Gas price “gouging”, cont’d
The price spike (see Sept. 1) is the market’s way of reminding us that it’s better for fuel supplies to be redirected Gulf-ward (and toward other high-value uses) right now than for us to take that long holiday-weekend drive to the beach we’d been contemplating. Among those weighing in: Half Sigma, GrannyTiger, Radley Balko. More: Calif. AG Lockyer, who is not going to win any prizes for grasp of basic economic principles, finds it suspicious that gas prices in his state would soar even though the output of Gulf refineries is sent elsewhere.
Letter from Louisiana: triage and EMTALA
Longtime reader C.G. Moore, a 3L at Tulane Law who lives in St. Tammany Parish outside New Orleans, writes in to say:
My wife, 4 mo. old son, and I survived [Hurricane Katrina] (we live in St. Tammany parish, about 10 miles from lake Pontchartrain). I noticed you had a link to WWL television’s plea for medical personnel to assist the victims. I was in a unique position during the storm and afterward: my wife is an ER doctor, and we sheltered at the hospital where she works.
The doctors and nurses were incredible. They worked non-stop, under incredibly stressful conditions. Many didn’t know where their loved ones were, or whether they had survived, and there was no way to contact the outside world. Many lost everything to the flood waters, tornadoes, and fallen trees. And still, they worked 12-hour shifts (sometimes longer).

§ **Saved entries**

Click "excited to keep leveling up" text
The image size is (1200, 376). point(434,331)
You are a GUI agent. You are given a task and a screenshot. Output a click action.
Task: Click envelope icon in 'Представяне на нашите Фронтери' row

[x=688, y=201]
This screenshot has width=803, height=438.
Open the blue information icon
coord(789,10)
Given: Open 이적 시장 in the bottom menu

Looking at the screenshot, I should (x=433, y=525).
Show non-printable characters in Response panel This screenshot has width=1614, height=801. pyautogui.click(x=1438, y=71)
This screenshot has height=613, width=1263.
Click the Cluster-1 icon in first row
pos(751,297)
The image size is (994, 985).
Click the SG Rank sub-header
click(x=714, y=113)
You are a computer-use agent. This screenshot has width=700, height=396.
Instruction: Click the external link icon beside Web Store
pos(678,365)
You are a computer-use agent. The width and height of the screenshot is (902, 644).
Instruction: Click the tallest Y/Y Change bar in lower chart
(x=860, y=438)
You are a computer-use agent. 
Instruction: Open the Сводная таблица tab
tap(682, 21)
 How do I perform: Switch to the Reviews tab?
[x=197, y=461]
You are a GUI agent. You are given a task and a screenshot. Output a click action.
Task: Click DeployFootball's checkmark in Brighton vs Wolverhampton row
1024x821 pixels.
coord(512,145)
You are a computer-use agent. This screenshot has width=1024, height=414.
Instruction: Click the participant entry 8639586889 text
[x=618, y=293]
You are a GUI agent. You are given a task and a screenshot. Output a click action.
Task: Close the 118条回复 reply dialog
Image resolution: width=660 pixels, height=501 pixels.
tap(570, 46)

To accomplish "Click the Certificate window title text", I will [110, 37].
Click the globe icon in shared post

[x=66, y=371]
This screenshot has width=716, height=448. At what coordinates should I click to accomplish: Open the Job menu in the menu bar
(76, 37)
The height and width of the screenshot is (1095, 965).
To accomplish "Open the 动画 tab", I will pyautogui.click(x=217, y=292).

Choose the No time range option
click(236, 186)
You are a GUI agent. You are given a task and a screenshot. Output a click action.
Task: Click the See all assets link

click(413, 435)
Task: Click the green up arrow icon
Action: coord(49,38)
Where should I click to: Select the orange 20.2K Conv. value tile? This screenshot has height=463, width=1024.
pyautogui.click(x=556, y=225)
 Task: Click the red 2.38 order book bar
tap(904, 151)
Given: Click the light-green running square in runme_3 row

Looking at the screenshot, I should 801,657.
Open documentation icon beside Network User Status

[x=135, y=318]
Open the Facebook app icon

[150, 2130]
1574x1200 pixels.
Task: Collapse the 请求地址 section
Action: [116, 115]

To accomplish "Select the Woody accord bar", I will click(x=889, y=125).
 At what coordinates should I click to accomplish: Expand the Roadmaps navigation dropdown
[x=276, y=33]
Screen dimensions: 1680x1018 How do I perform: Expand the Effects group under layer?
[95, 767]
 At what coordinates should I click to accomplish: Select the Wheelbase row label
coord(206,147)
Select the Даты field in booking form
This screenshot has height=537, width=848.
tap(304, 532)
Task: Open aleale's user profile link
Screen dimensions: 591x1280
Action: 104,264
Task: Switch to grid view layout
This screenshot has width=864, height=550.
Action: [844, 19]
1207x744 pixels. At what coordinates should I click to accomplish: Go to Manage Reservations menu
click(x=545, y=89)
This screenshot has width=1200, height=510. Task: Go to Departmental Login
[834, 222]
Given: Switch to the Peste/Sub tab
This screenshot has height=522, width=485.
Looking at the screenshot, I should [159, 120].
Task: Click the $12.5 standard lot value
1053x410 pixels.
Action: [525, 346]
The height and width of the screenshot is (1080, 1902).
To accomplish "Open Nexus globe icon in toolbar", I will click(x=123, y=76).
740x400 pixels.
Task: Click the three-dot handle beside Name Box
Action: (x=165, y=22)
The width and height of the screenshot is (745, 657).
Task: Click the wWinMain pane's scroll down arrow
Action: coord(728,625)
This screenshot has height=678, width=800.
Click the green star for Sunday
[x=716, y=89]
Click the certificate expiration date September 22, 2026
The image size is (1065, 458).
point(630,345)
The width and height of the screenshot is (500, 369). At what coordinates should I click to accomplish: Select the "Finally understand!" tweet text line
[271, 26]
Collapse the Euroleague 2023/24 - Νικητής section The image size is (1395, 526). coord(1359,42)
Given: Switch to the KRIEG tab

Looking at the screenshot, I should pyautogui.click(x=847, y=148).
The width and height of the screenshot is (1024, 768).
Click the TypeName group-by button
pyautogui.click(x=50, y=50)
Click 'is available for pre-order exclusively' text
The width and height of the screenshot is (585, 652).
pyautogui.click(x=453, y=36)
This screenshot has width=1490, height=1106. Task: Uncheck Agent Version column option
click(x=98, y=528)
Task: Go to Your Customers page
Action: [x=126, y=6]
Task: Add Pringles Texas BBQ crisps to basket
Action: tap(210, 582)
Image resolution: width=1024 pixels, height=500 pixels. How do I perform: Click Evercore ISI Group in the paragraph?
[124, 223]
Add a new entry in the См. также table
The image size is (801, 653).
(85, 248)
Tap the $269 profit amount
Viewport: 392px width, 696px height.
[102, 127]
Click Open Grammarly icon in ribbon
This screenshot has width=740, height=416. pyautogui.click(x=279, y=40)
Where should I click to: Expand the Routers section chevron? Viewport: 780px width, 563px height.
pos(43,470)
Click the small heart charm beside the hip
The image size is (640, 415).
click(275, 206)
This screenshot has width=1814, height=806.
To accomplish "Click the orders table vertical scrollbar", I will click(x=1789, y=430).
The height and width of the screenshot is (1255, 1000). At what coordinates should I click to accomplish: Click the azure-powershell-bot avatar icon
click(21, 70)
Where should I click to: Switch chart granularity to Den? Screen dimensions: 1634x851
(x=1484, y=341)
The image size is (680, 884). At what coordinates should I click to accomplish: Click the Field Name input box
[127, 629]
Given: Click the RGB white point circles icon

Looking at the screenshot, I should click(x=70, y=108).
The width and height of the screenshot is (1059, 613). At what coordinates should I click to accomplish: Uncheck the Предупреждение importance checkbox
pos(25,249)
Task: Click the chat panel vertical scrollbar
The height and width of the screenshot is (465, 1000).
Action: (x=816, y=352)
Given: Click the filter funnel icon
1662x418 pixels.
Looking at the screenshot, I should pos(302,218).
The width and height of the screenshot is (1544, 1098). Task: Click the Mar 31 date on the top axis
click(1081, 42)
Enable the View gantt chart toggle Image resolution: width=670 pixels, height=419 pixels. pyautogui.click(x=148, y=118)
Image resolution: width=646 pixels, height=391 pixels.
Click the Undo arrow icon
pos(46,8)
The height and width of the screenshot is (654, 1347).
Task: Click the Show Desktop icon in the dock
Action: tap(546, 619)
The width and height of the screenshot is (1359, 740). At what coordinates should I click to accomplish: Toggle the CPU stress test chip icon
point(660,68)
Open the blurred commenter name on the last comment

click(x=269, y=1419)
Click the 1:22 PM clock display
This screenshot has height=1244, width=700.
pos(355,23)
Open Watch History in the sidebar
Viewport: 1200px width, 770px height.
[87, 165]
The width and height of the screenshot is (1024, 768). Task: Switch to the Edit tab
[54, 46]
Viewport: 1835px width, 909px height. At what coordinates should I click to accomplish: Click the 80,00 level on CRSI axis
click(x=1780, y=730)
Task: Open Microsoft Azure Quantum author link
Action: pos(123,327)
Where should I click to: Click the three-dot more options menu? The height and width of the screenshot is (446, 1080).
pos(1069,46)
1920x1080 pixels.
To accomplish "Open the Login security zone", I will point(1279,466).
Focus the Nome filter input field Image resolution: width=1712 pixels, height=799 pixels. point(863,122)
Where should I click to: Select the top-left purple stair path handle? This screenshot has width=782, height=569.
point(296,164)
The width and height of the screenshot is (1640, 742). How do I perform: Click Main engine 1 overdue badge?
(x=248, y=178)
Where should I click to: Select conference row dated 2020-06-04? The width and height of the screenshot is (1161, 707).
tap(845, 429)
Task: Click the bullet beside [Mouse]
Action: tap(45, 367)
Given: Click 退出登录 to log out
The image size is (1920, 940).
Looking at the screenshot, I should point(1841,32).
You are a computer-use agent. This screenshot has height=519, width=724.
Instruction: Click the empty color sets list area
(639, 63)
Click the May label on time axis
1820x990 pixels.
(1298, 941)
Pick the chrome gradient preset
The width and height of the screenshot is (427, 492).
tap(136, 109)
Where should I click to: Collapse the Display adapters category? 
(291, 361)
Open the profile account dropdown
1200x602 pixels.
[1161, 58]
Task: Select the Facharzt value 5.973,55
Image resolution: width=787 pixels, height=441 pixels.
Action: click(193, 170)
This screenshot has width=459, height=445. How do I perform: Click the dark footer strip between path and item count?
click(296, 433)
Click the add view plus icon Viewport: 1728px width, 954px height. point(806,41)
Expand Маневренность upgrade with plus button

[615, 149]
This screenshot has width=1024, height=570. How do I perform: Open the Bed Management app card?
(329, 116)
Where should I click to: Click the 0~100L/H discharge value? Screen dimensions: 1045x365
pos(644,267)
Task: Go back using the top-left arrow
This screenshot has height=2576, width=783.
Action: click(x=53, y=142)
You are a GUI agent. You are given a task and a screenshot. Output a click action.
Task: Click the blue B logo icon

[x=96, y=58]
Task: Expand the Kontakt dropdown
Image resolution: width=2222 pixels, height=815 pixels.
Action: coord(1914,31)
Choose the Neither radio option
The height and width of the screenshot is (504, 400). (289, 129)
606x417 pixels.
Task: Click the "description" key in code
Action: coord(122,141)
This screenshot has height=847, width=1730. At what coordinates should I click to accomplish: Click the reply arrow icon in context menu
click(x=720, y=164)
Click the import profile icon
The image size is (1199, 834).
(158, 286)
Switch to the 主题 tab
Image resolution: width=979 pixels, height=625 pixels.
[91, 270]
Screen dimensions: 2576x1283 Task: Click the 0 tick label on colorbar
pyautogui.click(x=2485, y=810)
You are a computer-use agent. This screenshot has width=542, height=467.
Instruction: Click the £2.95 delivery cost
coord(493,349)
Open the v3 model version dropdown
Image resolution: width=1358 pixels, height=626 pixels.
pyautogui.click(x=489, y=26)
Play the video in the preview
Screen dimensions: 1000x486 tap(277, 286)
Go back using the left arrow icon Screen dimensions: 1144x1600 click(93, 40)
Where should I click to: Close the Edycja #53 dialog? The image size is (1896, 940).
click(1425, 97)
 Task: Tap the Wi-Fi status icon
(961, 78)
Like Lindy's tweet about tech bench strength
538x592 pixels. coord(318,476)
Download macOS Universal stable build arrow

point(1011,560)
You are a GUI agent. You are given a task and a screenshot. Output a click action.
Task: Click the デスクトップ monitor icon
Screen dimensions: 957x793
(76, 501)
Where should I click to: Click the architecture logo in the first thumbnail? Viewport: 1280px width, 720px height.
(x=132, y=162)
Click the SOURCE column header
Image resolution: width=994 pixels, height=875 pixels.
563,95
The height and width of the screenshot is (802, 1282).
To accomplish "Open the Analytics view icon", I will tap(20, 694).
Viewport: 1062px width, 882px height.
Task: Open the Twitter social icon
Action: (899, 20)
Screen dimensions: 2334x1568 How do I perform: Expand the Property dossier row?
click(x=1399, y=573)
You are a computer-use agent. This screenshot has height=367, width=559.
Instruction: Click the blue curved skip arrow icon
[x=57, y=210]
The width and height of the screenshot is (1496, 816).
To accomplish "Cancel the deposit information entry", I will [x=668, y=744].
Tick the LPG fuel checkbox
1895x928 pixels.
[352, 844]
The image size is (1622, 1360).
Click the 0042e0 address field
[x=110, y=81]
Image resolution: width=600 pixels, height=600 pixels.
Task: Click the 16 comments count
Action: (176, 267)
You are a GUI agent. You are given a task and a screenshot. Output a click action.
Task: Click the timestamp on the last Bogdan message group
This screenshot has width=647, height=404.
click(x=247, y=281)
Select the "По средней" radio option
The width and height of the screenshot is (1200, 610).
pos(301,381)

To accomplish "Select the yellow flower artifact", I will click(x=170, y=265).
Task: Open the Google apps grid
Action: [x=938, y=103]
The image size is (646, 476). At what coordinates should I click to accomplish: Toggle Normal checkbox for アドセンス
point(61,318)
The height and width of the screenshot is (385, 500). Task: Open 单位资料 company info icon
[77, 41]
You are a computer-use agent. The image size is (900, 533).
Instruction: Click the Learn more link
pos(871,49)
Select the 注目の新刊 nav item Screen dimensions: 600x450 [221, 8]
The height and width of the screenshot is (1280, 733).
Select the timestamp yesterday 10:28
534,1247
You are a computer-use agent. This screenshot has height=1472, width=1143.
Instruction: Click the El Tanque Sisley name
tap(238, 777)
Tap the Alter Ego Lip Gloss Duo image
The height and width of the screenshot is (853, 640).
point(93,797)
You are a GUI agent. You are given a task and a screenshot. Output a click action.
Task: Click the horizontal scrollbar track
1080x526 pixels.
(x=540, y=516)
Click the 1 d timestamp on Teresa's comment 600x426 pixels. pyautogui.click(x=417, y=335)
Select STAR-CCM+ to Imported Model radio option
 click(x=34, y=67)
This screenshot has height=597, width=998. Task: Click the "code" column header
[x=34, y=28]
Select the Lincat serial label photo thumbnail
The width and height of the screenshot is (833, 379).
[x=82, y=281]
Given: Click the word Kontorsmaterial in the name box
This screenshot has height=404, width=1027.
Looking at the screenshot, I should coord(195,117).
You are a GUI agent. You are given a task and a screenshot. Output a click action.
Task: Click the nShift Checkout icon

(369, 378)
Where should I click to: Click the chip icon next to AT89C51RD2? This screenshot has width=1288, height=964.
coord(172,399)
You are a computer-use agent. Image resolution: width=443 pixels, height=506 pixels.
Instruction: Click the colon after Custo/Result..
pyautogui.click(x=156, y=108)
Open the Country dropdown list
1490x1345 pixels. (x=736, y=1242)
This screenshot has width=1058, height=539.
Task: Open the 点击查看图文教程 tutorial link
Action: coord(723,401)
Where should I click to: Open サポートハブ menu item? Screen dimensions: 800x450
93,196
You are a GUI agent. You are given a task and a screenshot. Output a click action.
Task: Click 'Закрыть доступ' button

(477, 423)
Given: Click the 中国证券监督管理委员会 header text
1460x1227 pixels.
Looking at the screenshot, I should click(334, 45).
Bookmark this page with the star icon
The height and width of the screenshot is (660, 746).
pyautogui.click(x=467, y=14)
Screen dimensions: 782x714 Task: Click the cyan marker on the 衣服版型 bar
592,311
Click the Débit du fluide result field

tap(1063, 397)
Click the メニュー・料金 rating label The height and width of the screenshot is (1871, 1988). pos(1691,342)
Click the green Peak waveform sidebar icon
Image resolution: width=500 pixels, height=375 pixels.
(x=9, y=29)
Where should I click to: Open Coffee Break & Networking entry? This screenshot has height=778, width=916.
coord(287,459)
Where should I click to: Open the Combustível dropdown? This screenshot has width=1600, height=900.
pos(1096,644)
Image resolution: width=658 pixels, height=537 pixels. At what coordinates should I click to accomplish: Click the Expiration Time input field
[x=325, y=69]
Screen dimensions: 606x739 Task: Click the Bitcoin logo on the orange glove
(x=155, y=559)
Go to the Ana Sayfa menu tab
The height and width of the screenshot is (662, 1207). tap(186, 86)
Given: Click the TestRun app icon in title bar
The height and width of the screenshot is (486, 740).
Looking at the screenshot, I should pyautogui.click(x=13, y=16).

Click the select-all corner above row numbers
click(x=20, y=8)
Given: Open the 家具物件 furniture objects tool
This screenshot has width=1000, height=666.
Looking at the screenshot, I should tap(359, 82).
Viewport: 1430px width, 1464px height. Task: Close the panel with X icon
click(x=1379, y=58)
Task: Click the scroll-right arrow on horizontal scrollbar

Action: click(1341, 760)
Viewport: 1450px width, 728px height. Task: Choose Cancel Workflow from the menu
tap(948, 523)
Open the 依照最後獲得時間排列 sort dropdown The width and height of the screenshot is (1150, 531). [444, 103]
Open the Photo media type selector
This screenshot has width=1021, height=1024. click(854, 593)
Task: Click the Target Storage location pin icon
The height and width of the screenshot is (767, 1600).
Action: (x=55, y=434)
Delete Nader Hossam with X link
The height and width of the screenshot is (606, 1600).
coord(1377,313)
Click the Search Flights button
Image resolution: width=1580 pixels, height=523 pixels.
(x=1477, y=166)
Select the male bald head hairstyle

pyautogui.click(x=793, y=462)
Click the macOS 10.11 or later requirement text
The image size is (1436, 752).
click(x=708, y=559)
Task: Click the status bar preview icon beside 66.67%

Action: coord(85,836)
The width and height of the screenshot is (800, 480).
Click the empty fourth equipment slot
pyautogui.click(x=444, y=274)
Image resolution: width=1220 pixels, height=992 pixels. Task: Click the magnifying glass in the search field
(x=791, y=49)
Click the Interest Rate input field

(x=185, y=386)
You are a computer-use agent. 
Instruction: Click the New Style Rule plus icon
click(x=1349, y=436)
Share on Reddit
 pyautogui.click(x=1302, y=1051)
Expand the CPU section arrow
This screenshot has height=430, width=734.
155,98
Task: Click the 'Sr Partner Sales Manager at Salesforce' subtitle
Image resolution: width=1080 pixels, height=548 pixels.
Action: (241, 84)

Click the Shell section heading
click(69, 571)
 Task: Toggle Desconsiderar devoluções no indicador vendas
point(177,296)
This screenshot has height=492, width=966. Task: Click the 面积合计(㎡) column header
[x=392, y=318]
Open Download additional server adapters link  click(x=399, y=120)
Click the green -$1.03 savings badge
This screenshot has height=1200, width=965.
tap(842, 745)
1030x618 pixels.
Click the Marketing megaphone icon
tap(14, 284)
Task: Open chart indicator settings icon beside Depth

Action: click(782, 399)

§ **Work task 1**
According to the given text, where did C.G. Moore's family shelter during Hurricane Katrina?
§ **Work task 2**
Carry on the given text from the point where it ends.

§ **Task output 1**
At the hospital where the writer's wife works as an ER doctor.

§ **Task output 2**
But one of the first hurdles they had to contend with was the effects of EMTALA in a disaster situation. [EMTALA is a federal law under which hospitals can be sued if they turn away patients needing emergency medical treatment. — ed.] Under EMTALA, ER physicians are cautious to the point of absurdity. But as the hospital quickly filled to capacity with seriously ill and injured patients, the ER was able to attend to life-or-death situations only. Strict triage procedures were needed to separate the “worried well” from the dying. Medical care really was a limited commodity. Although the magnitude of the catastrophe was clear to all, some patients and their families couldn’t understand that minor boo-boos didn’t merit immediate care (much less admission to the hospital, where it was air-conditioned and they could get a hot meal).
So, my concern is this: once the rubble is cleared and the power restored, the plaintiffs’ lawyers will ooze back into the scene — that this was a disaster situation won’t matter one iota — and they’ll use EMTALA to file lawsuit after lawsuit.
I really hope I’m wrong. But only time will tell.
“New liability frontier: instant messages”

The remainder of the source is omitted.